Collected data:
== Segment start ==
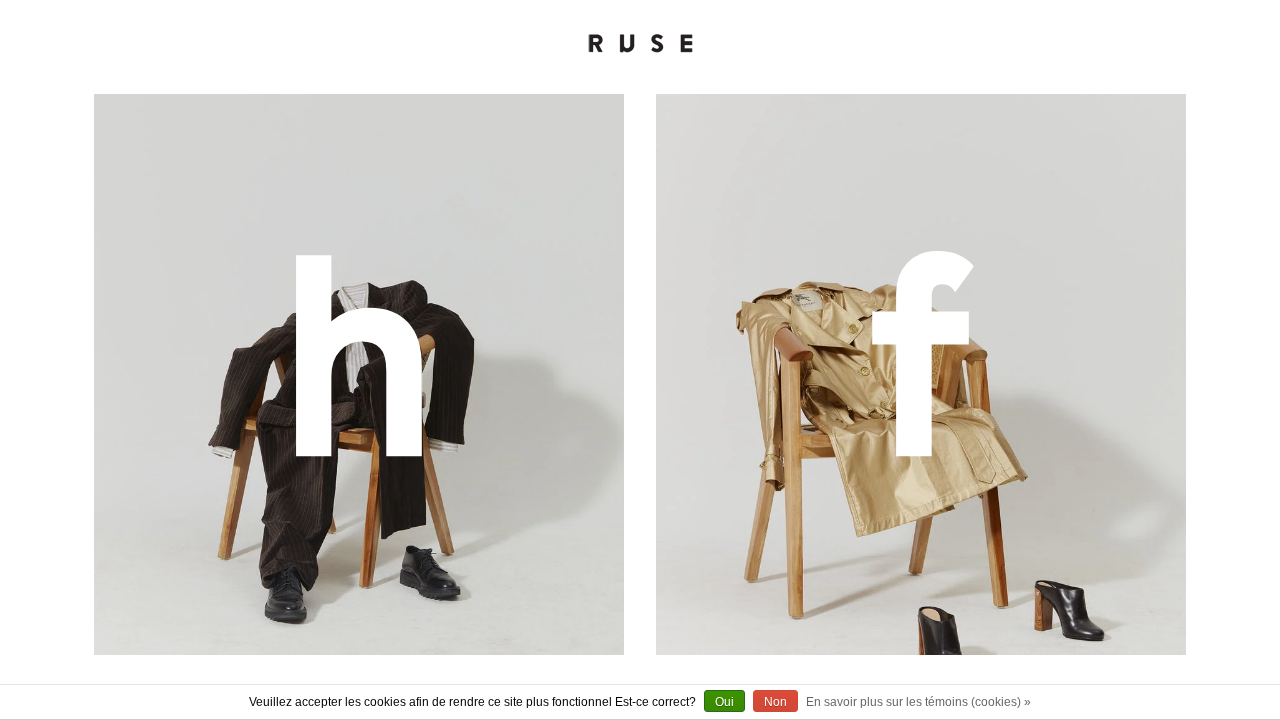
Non (775, 702)
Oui (724, 702)
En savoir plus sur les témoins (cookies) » (918, 702)
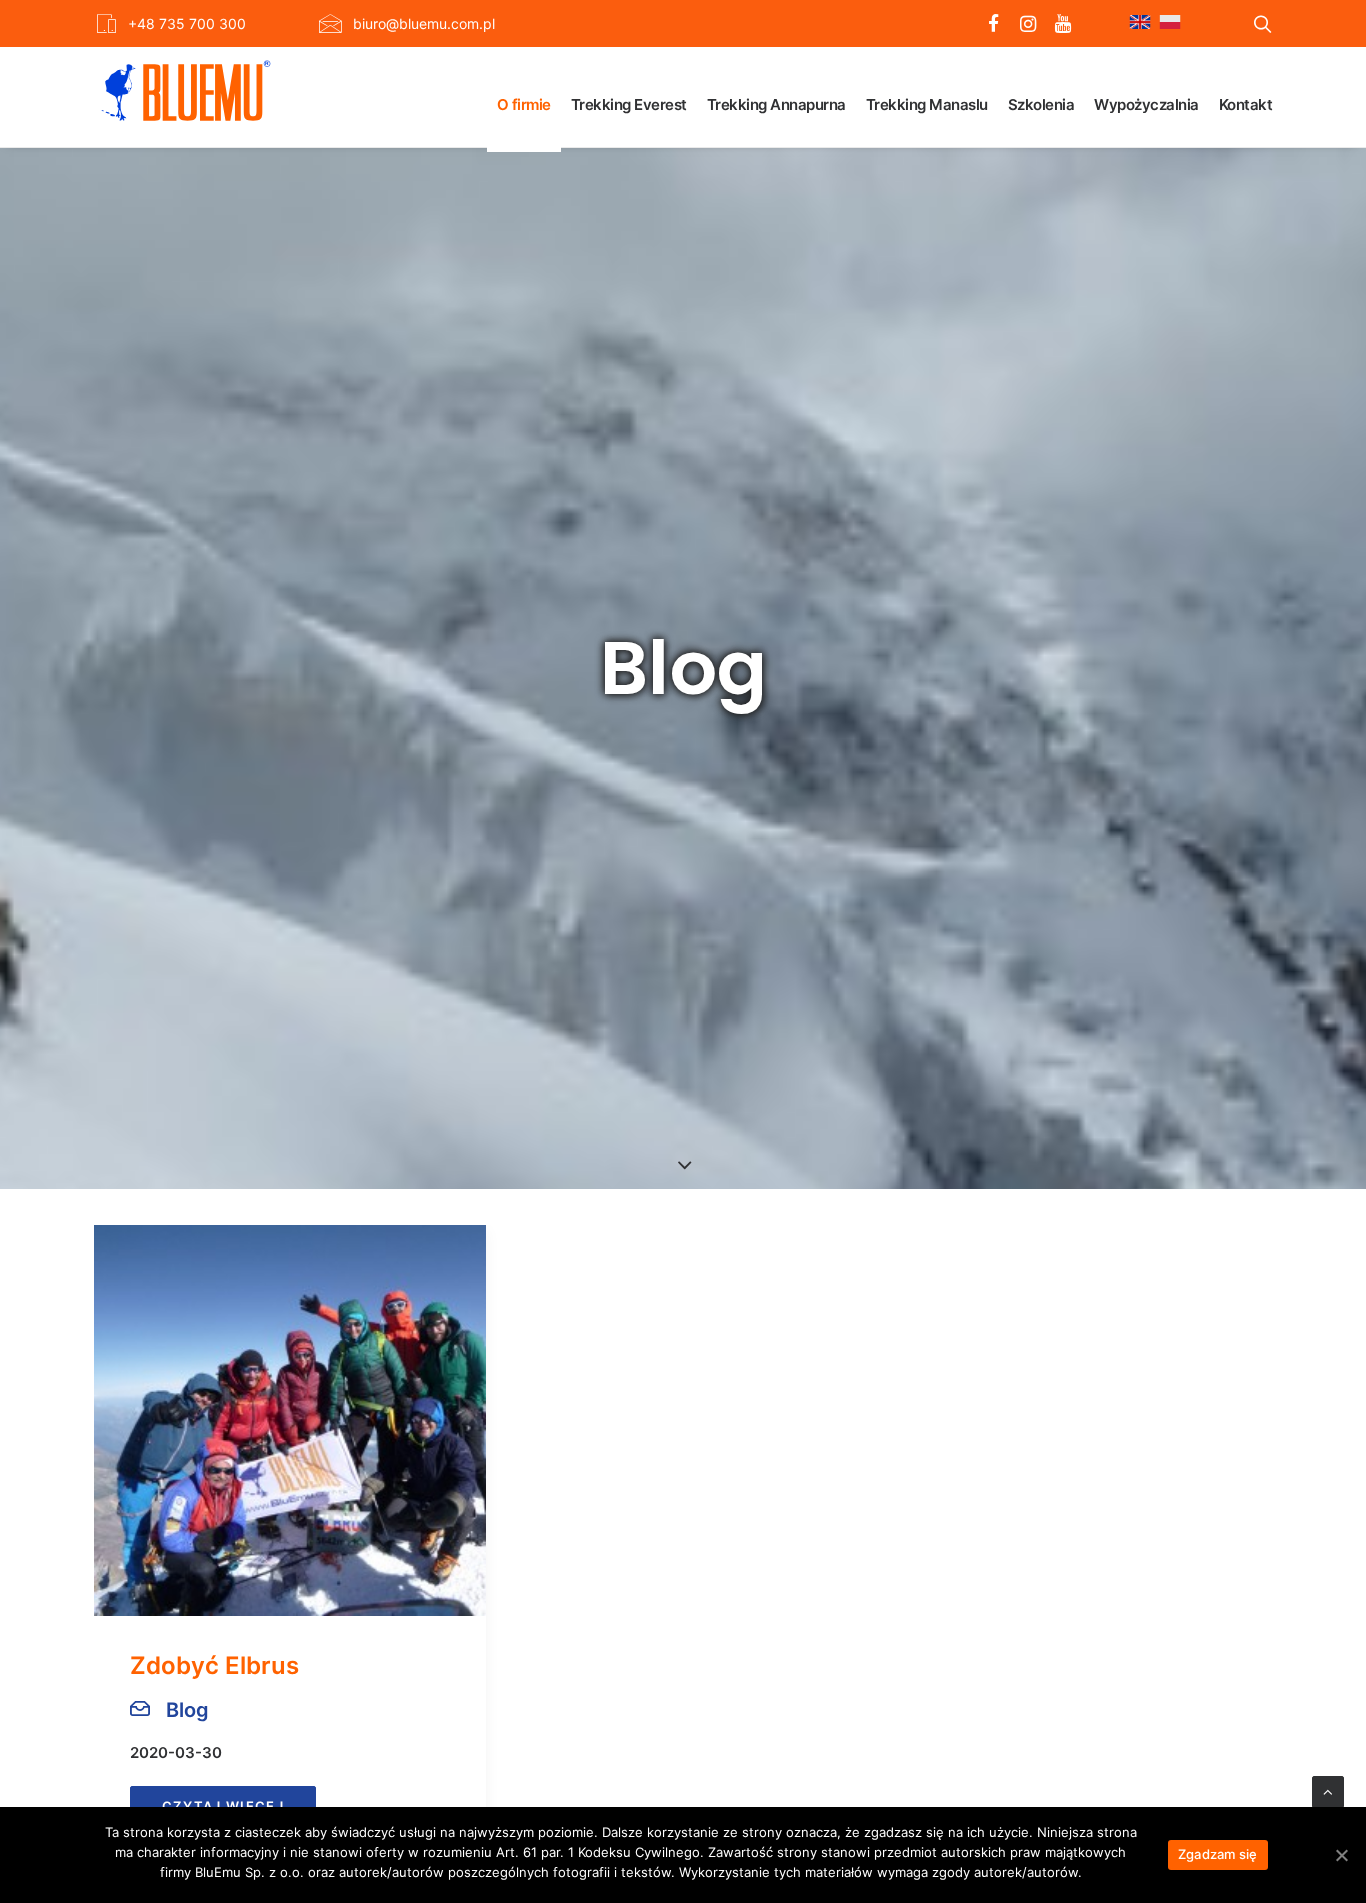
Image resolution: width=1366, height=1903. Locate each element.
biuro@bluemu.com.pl (424, 23)
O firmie (524, 104)
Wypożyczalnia (1146, 104)
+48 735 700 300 (187, 23)
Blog (187, 1710)
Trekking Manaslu (927, 104)
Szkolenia (1041, 104)
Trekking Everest (629, 104)
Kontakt (1246, 104)
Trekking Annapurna (776, 104)
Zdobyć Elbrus (214, 1665)
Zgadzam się (1218, 1854)
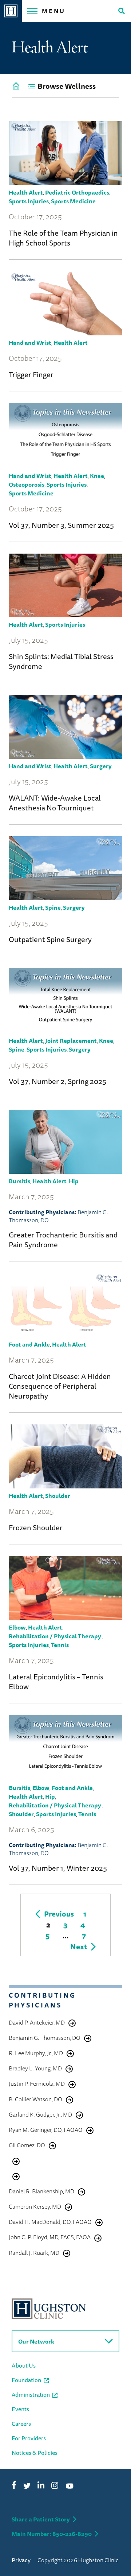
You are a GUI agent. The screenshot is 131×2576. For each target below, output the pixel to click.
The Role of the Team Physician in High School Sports (63, 237)
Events (20, 2409)
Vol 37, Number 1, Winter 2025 (58, 1868)
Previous (59, 1914)
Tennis (60, 1645)
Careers (21, 2423)
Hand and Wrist (30, 342)
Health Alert (26, 192)
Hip (74, 1181)
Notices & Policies (34, 2452)
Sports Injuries (29, 201)
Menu (54, 11)
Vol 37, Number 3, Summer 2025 (61, 525)
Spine (53, 907)
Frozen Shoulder (36, 1527)
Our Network (36, 2341)
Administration (31, 2394)
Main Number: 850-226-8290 (52, 2534)
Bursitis (19, 1181)
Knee (97, 475)
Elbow (17, 1627)
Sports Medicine (73, 201)
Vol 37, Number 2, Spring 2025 (57, 1081)
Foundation (26, 2380)
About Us (24, 2365)
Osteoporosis (26, 484)
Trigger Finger (31, 374)
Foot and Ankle (29, 1344)
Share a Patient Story (41, 2519)
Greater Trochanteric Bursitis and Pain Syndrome (63, 1239)
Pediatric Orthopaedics (77, 192)
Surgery (101, 766)
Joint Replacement (71, 1040)
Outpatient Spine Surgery (50, 939)
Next (78, 1946)
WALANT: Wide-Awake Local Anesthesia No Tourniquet (55, 802)
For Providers (29, 2438)
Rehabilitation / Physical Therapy (55, 1636)
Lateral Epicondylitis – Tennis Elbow (56, 1681)
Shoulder (57, 1495)
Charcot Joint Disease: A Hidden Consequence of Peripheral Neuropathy (60, 1386)
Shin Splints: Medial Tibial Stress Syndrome (61, 661)
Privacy (21, 2560)
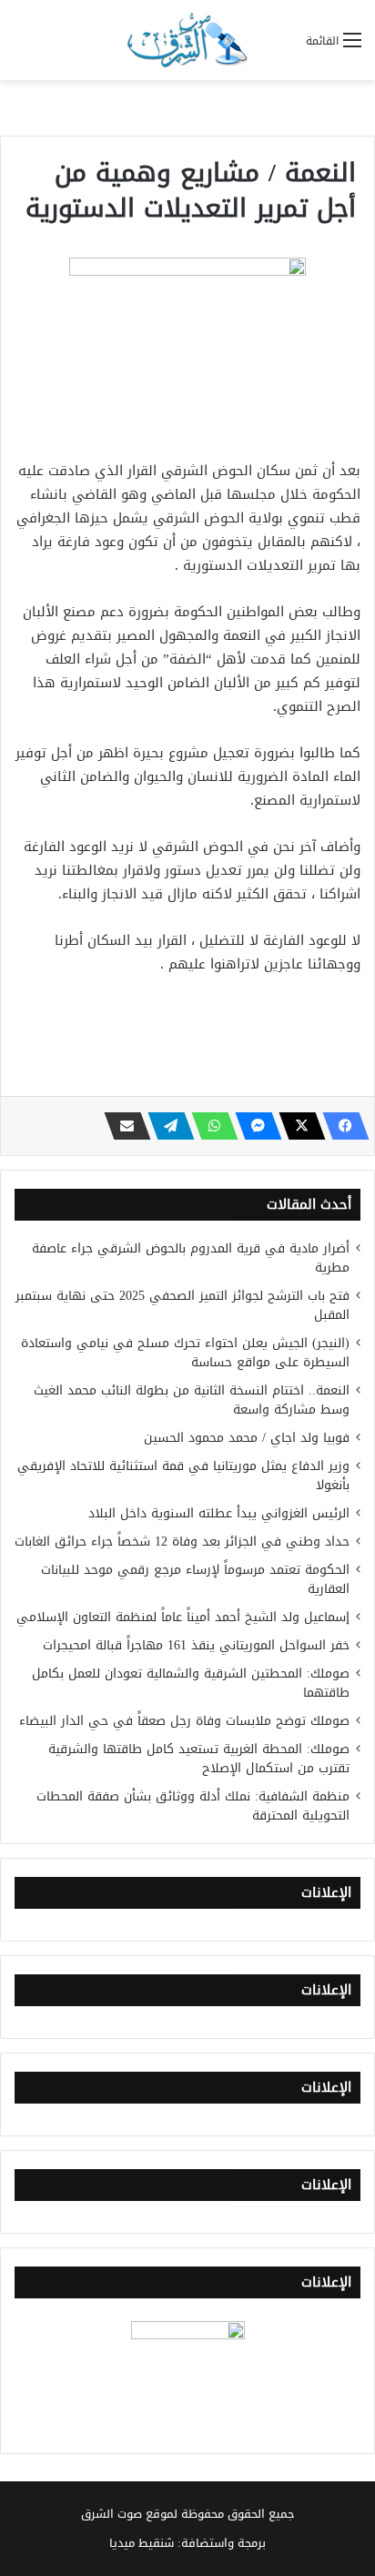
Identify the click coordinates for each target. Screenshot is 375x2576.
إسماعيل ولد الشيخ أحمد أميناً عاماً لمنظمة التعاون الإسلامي (183, 1617)
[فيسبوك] (340, 1126)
== Segment end ==
Return the data exactly. Do not carry over any images.

## Output of the task
Non (775, 702)
Oui (724, 702)
En savoir plus sur les témoins (cookies) » (918, 702)
Image resolution: width=1366, height=1903. Locate each element.
biuro@bluemu.com.pl (424, 23)
O firmie (524, 104)
Wypożyczalnia (1146, 104)
+48 735 700 300 (187, 23)
Blog (187, 1710)
Trekking Manaslu (927, 104)
Szkolenia (1041, 104)
Trekking Everest (629, 104)
Kontakt (1246, 104)
Trekking Annapurna (776, 104)
Zdobyć Elbrus (214, 1665)
Zgadzam się (1218, 1854)
You are a GUI agent. The screenshot is 131×2576. For each target below, output the pixel to click.
The Role of the Team Physician in High School Sports (63, 237)
Events (20, 2409)
Vol 37, Number 1, Winter 2025 (58, 1868)
Previous (59, 1914)
Tennis (60, 1645)
Careers (21, 2423)
Hand and Wrist (30, 342)
Health Alert (26, 192)
Hip (74, 1181)
Notices & Policies (34, 2452)
Sports Injuries (29, 201)
Menu (54, 11)
Vol 37, Number 3, Summer 2025 (61, 525)
Spine (53, 907)
Frozen Shoulder (36, 1527)
Our Network (36, 2341)
Administration (31, 2394)
Main Number: 850-226-8290 (52, 2534)
Bursitis (19, 1181)
Knee (97, 475)
Elbow (17, 1627)
Sports Medicine (73, 201)
Vol 37, Number 2, Spring 2025 (57, 1081)
Foundation (26, 2380)
About Us (24, 2365)
Osteoporosis (26, 484)
Trigger Finger (31, 374)
Foot and Ankle (29, 1344)
Share a Patient Story (41, 2519)
Greater Trochanteric Bursitis and Pain Syndrome (63, 1239)
Pediatric Orthopaedics (77, 192)
Surgery (101, 766)
Joint Replacement (71, 1040)
Outpatient Spine Surgery (50, 939)
Next (78, 1946)
WALANT: Wide-Awake Local Anesthesia No Tourniquet (55, 802)
For Providers (29, 2438)
Rehabilitation / Physical Therapy (55, 1636)
Lateral Epicondylitis – Tennis Elbow (56, 1681)
Shoulder (57, 1495)
Charcot Joint Disease: A Hidden Consequence of Peripheral Neuropathy (60, 1386)
Shin Splints: Medial Tibial Stress Syndrome (61, 661)
Privacy (21, 2560)
Identify the click coordinates for each target. Screenshot is 375x2576.
إسماعيل ولد الشيخ أحمد أميناً عاماً لمنظمة التعاون الإسلامي (183, 1617)
[فيسبوك] (340, 1126)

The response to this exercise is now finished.